Brano scelto:
+-------+

Nell’ obbedienza alla vocazione ospedaliera rappresentarono nel Mediterraneo spesso il primo nucleo di intervento in caso di catastrofi naturali, come nel 1693 quando la citta’ di Augusta in Sicilia fu colpita da un terremoto, o quando un altro terremoto devasto’ nel 1783 Reggio Calabria e Messina.

La decadenza dell’ Ordine nel corso del XVIII secolo ando’ di pari passo con la decadenza del potere ottomano, e con la comparsa di nuove potenze nel Mediterraneo, quali Olanda ed Inghilterra.

La fine della presenza dell’ Ordine nel Mediterraneo coincise con la Rivoluzione Francese e l’ epoca napoleonica. Era inevitabile che un Ordine aristocratico di Cavalieri rappresentasse una sorta di anatema per i rivoluzionari francesi, anche per l’ appoggio economico che l’ Ordine aveva assicurato a Luigi XVI. L’ Assemblea Costituente francese nel 1792 dichiaro’ l’ incompatibilita’ con la cittadinanza francese dell’ appartenenza all’ Ordine e l’ annessione ai beni nazionali di tutte le proprieta’ dell’ Ordine entro i confini francesi.

Nel 1797 fu nominato l’ ultimo Gran Maestro di Malta, il tedesco Ferdinand von Hompesch.

Nel 1798 Malta fu occupata, dopo una scarsa resistenza di alcuni Cavalieri e delle milizie territoriali maltesi, dalla flotta francese di Napoleone, sulla via dell’ Egitto. Molte delle ricchezze dell’ Ordine affondarono ad Aboukir con l’ Orient, la nave ammiraglia francese.

Il Gran Maestro fu autorizzato a prendere con se’ solo le tre piu’ venerabili reliquie dell’ Ordine, la Scheggia della Vera Croce, la Mano di San Giovanni Battista, l’ Icona rodiota di Nostra Signora di Fileremo.

+-------+

Voci tratte da un dataset:
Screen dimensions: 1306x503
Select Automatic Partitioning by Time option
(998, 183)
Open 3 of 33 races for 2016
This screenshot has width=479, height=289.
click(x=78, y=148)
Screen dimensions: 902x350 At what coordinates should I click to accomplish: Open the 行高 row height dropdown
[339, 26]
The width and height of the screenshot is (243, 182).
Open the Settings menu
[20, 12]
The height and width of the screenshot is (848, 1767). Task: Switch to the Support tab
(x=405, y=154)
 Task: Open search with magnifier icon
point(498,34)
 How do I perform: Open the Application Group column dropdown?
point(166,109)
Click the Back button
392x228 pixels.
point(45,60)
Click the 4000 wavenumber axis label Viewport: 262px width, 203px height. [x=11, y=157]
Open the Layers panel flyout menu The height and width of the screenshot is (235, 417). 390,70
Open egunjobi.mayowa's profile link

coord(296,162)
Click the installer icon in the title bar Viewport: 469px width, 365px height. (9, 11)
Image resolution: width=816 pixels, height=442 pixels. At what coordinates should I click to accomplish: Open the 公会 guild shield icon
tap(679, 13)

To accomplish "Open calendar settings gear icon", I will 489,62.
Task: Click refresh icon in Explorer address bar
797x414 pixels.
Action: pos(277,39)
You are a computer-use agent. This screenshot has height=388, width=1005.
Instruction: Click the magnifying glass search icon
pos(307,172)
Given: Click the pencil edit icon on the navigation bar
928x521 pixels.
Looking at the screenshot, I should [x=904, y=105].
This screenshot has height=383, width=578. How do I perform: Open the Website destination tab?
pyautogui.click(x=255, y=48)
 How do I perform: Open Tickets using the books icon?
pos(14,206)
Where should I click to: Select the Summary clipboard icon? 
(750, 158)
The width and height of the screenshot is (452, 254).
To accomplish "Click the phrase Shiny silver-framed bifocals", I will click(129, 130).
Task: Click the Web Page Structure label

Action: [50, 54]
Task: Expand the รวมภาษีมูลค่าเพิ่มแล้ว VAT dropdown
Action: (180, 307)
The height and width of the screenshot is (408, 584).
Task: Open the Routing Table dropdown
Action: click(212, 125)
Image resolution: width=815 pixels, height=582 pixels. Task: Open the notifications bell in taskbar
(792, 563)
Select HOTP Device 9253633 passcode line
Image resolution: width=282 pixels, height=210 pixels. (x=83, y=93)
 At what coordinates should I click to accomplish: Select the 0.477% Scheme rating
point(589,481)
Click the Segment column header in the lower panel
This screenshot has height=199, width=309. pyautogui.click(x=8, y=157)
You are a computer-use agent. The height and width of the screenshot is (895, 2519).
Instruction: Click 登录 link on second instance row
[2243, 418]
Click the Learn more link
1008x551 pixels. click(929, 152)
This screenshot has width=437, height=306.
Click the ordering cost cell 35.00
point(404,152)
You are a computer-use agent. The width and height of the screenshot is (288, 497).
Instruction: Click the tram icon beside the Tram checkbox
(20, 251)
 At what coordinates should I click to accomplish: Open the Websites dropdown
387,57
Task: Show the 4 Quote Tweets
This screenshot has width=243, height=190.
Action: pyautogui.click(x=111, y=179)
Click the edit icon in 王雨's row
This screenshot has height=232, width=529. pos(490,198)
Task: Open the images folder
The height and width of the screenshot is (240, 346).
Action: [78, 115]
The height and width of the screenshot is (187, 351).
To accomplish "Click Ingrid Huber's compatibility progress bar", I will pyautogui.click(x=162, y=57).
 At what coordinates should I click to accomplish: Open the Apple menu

+-------+

Da svolgere:
- 1) Individua tutte le righe che contengono la parola "This" e ricopiale.
- 2) Scrivi il seguito del brano sull'Ordine di Malta, partendo dopo la sua ultima frase.
Le righe non hanno alcun legame con il brano.

Risposte esercizio:
- 1)
This screenshot has width=479, height=289.
You are a computer-use agent. This screenshot has height=388, width=1005.
This screenshot has height=383, width=578. How do I perform: Open the Website destination tab?
This screenshot has height=199, width=309. pyautogui.click(x=8, y=157)
This screenshot has width=437, height=306.
This screenshot has width=243, height=190.
This screenshot has height=232, width=529. pos(490,198)

- 2)
Il Gran Maestro von Hompesch si rifugio’ a Trieste con pochi compagni, sotto la protezione dell’ Austria. Il convento si trasferi’ poi a Catania, a Ferrara e finalmente a Roma, dove, dalla sede del Palazzo di Malta, ebbe luogo la vera rinascita dell’ Ordine nella piu’ originale missione ospedaliera, a tutt’ oggi ben nota ed operante.

L’ Ordine e’ oggi un organismo sovrano internazionale, con rapporti diplomatici con oltre 38 stati. E’ un ordine tradizionalista, tanto tradizionalista da essere tornato alle norme prescritte nell’ anno in cui fu fondato, cioe’ nel 1099.

  1. I Cavalieri Teutonici

Per molto tempo la presenza tedesca in Terra Santa fu molto modesta. Si considera il 1198 l’ anno in cui avvenne la trasformazione in Ordine Militare di una preesistente istituzione religiosa a vocazione ospedaliera, creata nel corso del XII secolo allo scopo di prendersi cura dei pellegrini e dei Crociati tedeschi in difficolta’. Questa istituzione era conosciuta con il nome dell’ Ospedale di Santa Maria di Gerusalemme.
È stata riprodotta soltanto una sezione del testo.